⬤ Amazon's still trading close to record territory, with weekly charts showing prices hanging around the $230 zone after a solid multi-year comeback. The stock's showing a steady uptrend, but something's changed beneath the surface when it comes to how the market's pricing it.
⬤ Here's where it gets interesting: Amazon's trailing price-to-earnings ratio has dropped dramatically. Back in 2018, the valuation peaked near 358x. During the 2020 rally, it sat around 142x, and in 2023 it was roughly 145x. Now? The most recent reading puts the trailing P/E near 32x—a massive drop even though the stock's trading near historical highs. What we're seeing is valuation coming back down to earth while the price keeps climbing.
⬤ From a technical standpoint, Amazon's maintaining a solid long-term trend. After hitting bottom below $100 during the 2022 selloff, the stock's been making higher highs and higher lows—textbook recovery pattern. Current prices are sitting above key resistance zones that used to hold it back, and volume patterns suggest real buying interest rather than speculative froth.
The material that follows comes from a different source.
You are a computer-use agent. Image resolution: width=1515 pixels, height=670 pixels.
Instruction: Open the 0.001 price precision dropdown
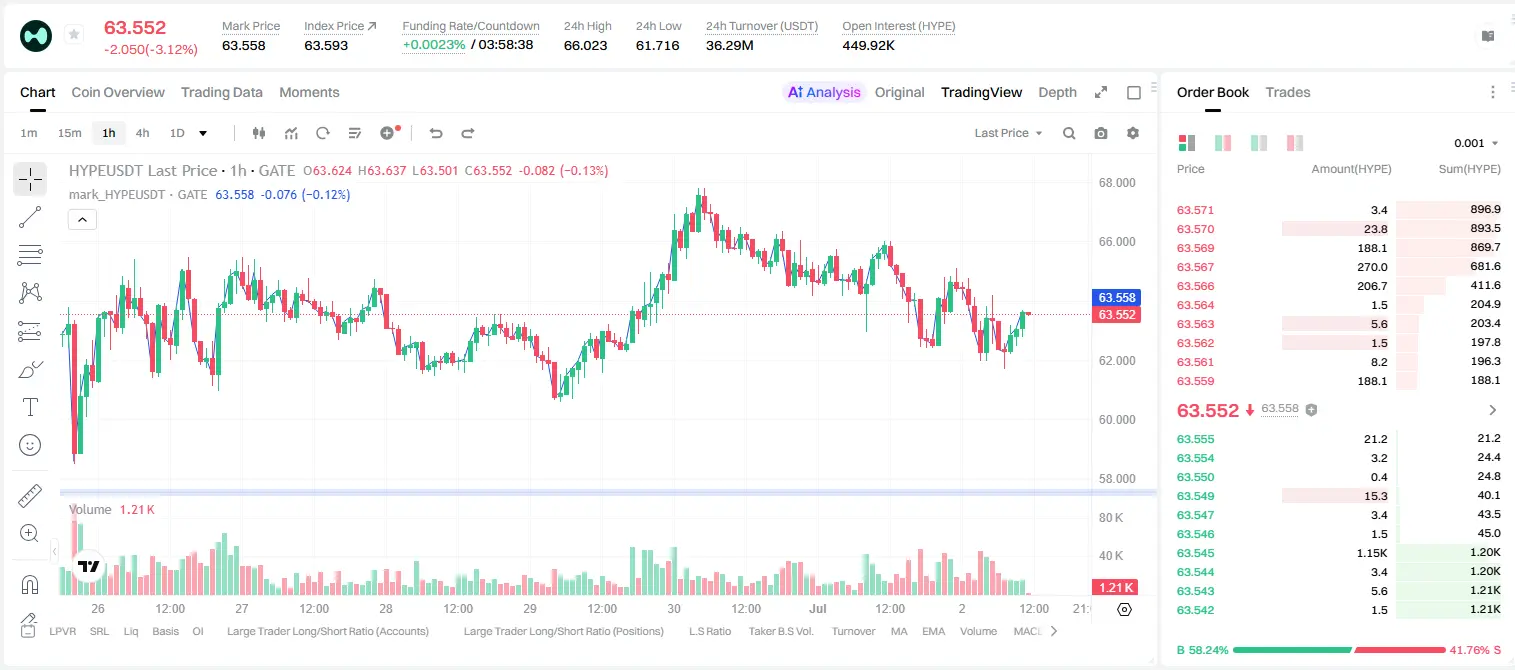[x=1476, y=143]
That falling P/E multiple? It's telling us earnings growth is finally catching up with the share price.
⬤ This price-versus-valuation split matters beyond just Amazon. As a core holding in major indices and a bellwether for large-cap growth, what happens here ripples through the broader market. A declining P/E alongside rising prices changes how traders and investors think about risk, growth sustainability, and earnings quality across tech and consumer sectors. The chart shows how a leadership stock can keep pushing higher while its valuation resets—and that dynamic shapes market sentiment across the board.